▶ _Data_
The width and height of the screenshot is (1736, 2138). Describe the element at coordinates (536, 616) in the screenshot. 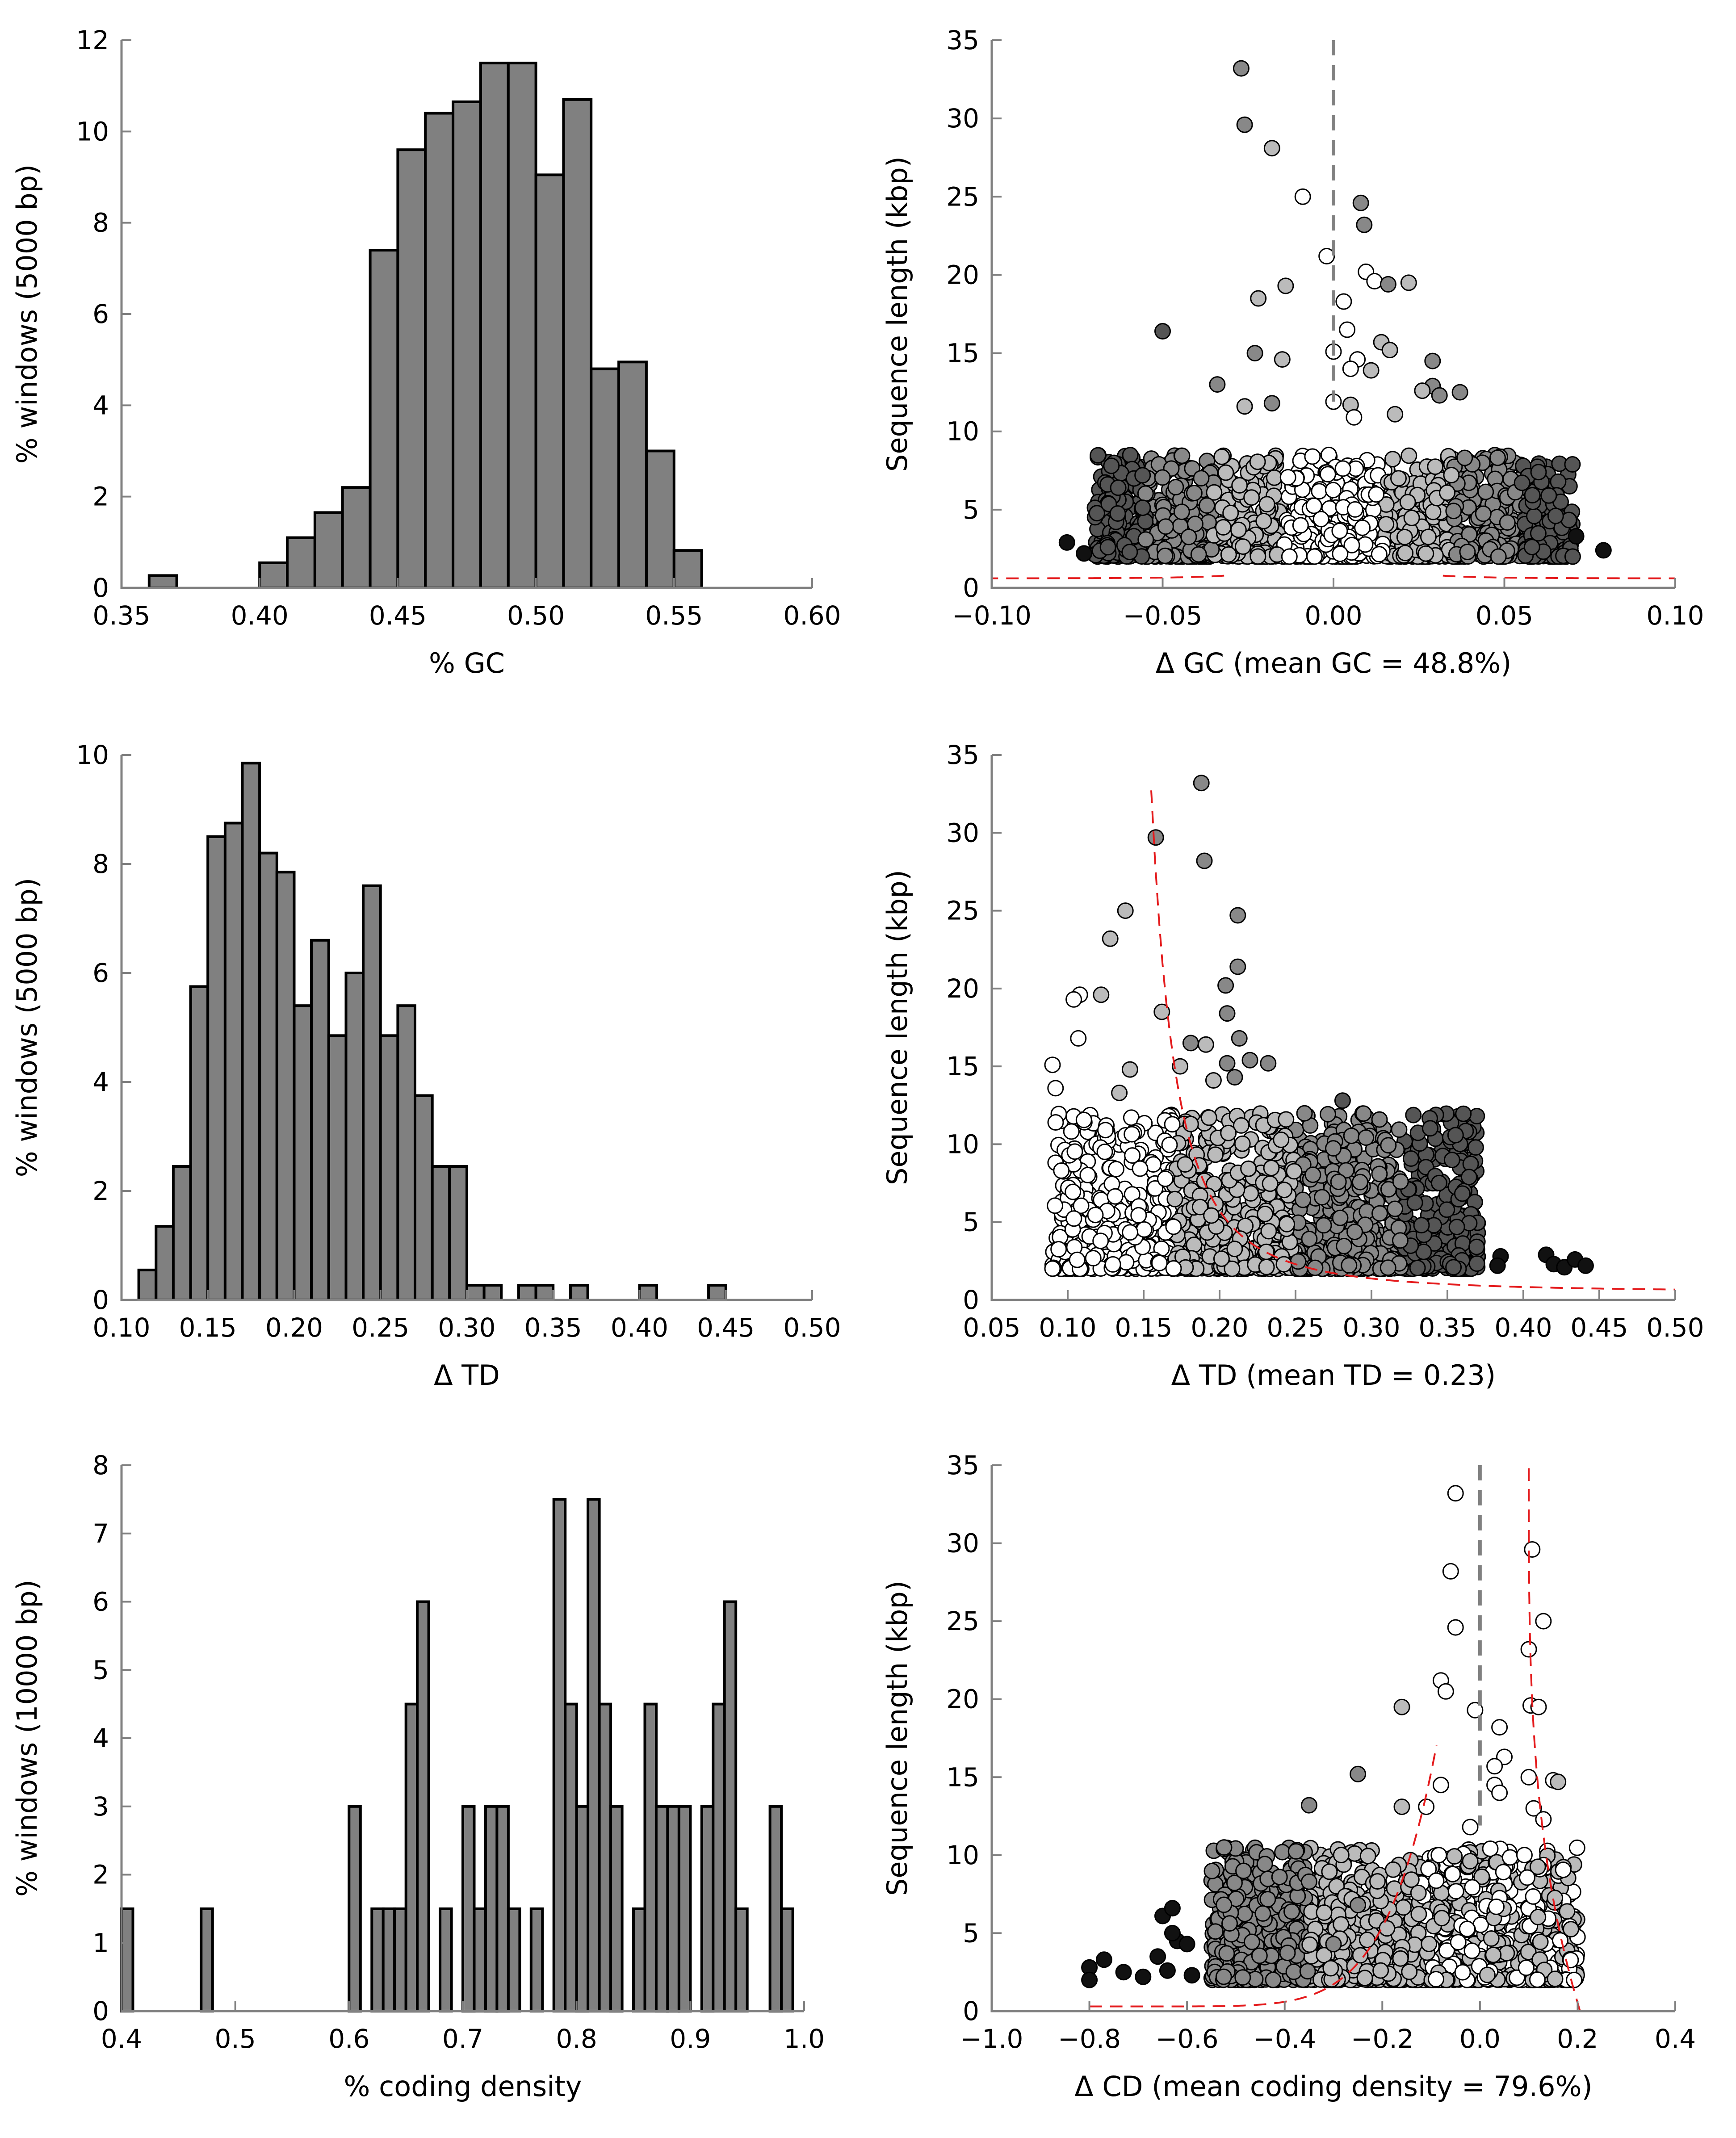

I see `x-tick-label: 0.50` at that location.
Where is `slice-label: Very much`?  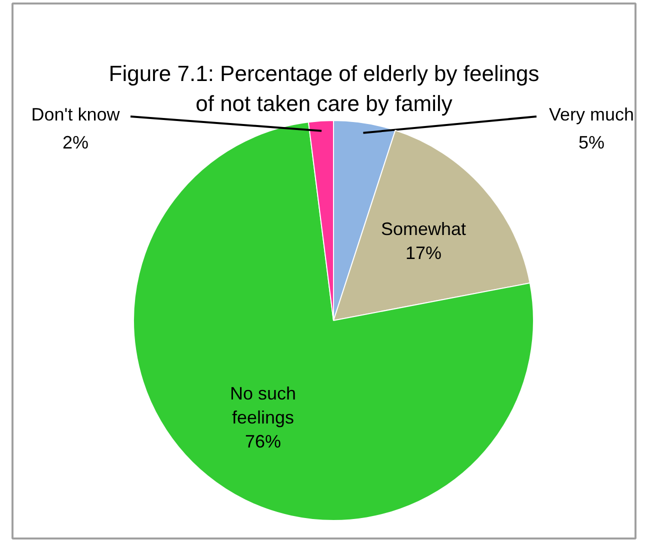
slice-label: Very much is located at coordinates (591, 114).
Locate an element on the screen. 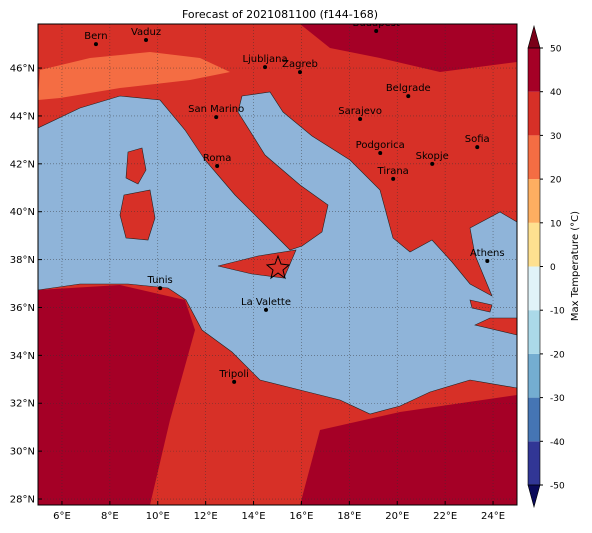 Image resolution: width=592 pixels, height=533 pixels. colorbar: -50 -40 -30 -20 -10 0 10 20 30 40 50 is located at coordinates (546, 266).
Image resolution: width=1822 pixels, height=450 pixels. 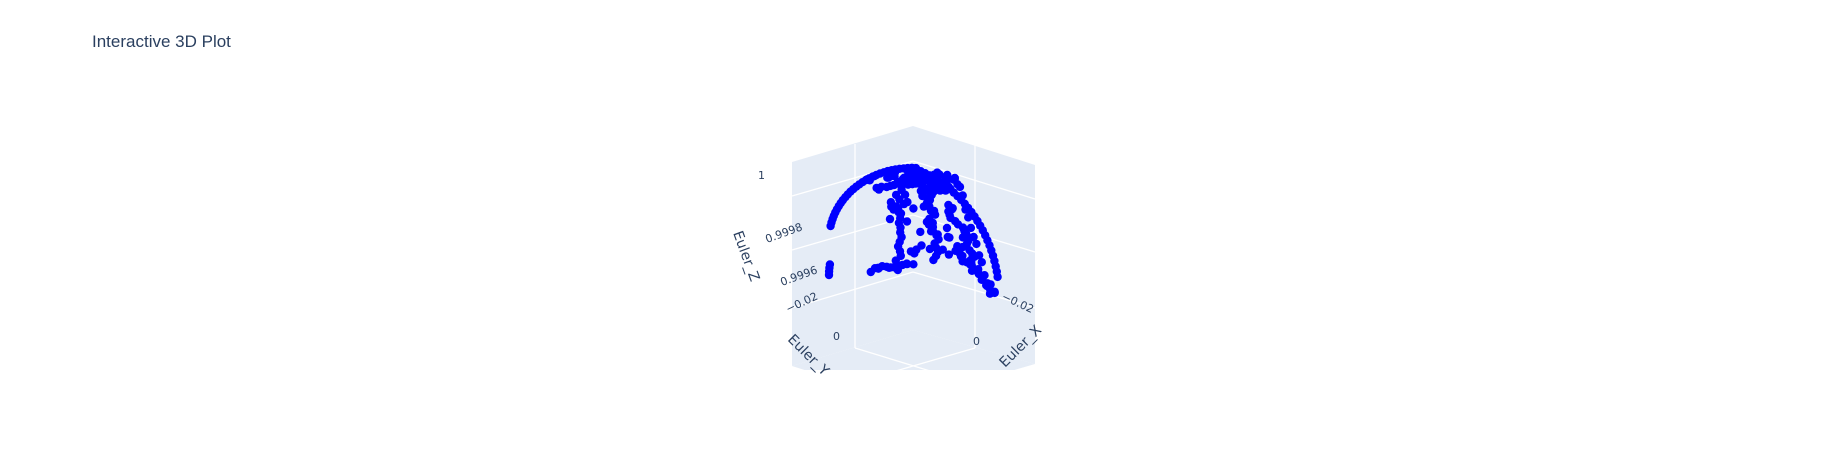 What do you see at coordinates (976, 342) in the screenshot?
I see `x-tick-label: 0` at bounding box center [976, 342].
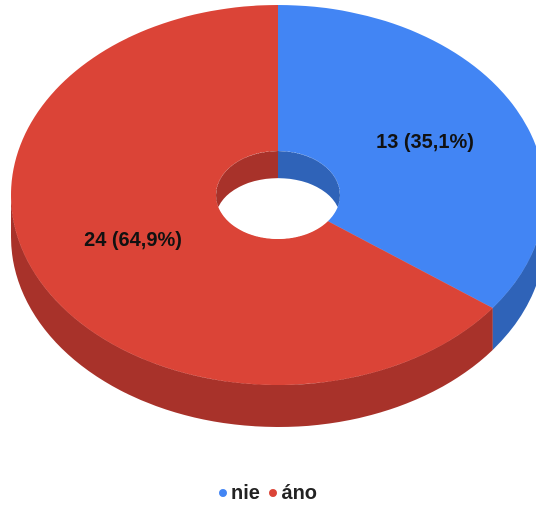 Image resolution: width=536 pixels, height=526 pixels. I want to click on legend-marker-nie, so click(222, 493).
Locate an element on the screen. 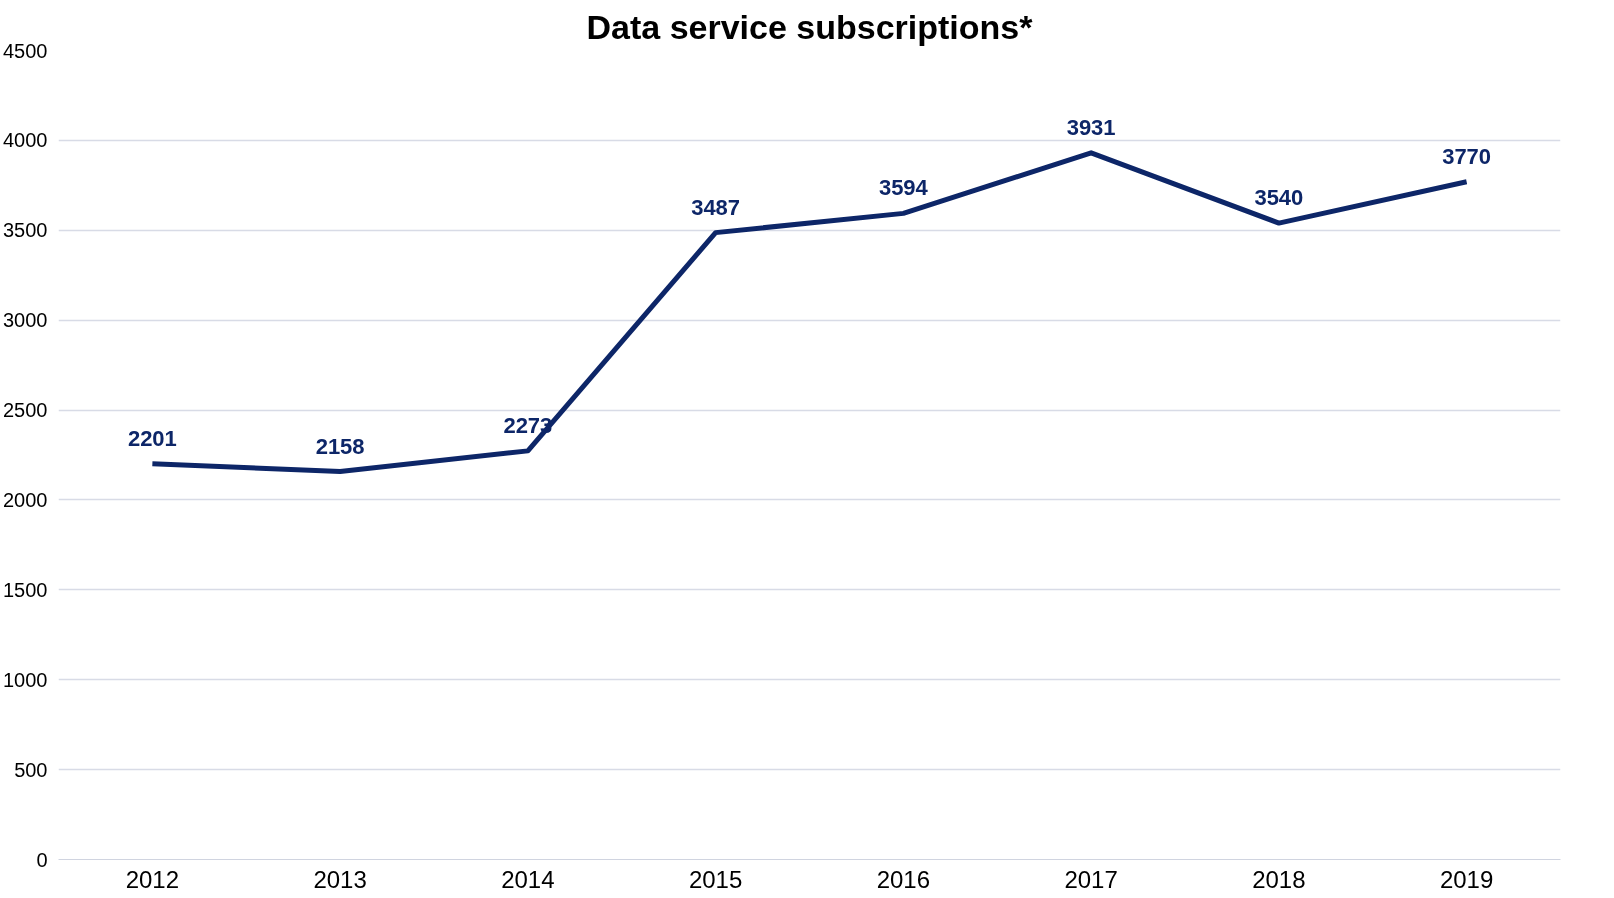 The height and width of the screenshot is (898, 1614). y-tick-label: 4000 is located at coordinates (26, 140).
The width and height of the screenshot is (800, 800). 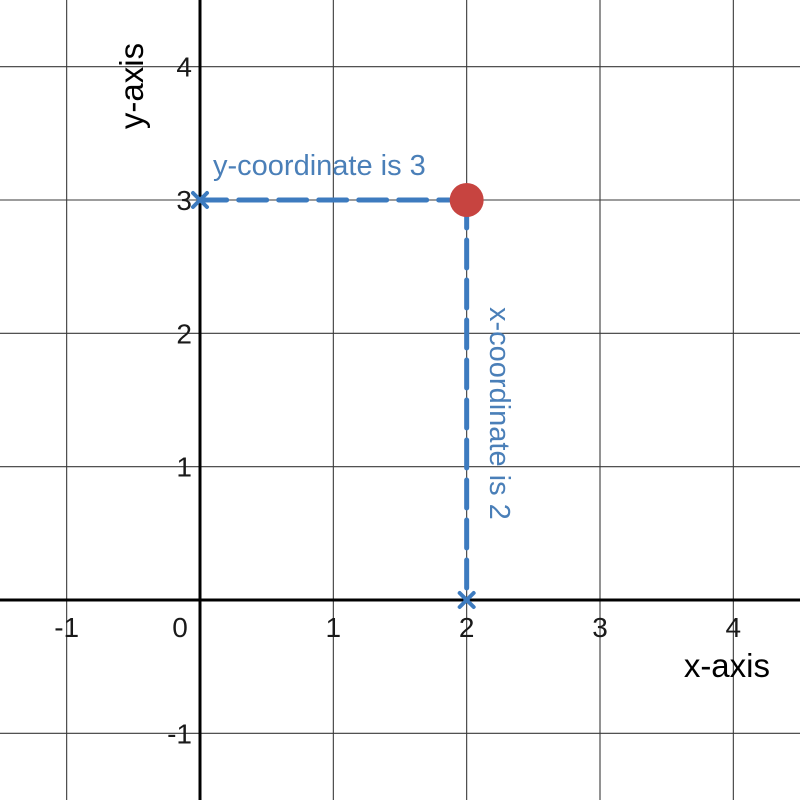 What do you see at coordinates (132, 86) in the screenshot?
I see `y-axis-title: y-axis` at bounding box center [132, 86].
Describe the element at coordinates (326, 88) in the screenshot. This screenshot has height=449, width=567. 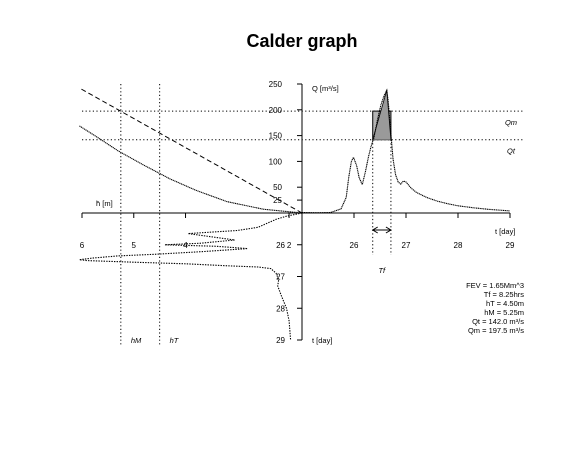
I see `discharge-y-axis-label: Q [m³/s]` at that location.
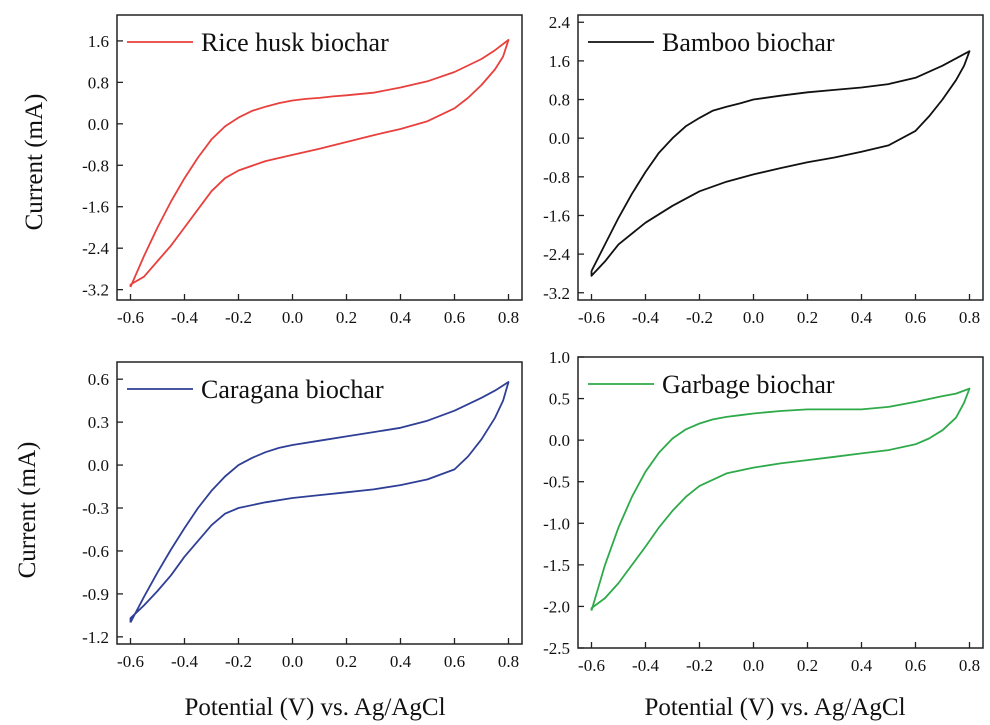 The width and height of the screenshot is (990, 725). What do you see at coordinates (916, 666) in the screenshot?
I see `garbage-x-tick-label: 0.6` at bounding box center [916, 666].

▶ _How to complete this task_
Copy everything from the line containing "Describe the element at coordinates (326, 88)" down to the line containing "The width and height of the screenshot is (990, 725).", keeping both of those lines, and omit the pictures from your answer.

▶ _Solution to this problem_
Describe the element at coordinates (326, 88) in the screenshot. This screenshot has height=449, width=567. 
I see `discharge-y-axis-label: Q [m³/s]` at that location.
 The width and height of the screenshot is (990, 725). What do you see at coordinates (916, 666) in the screenshot?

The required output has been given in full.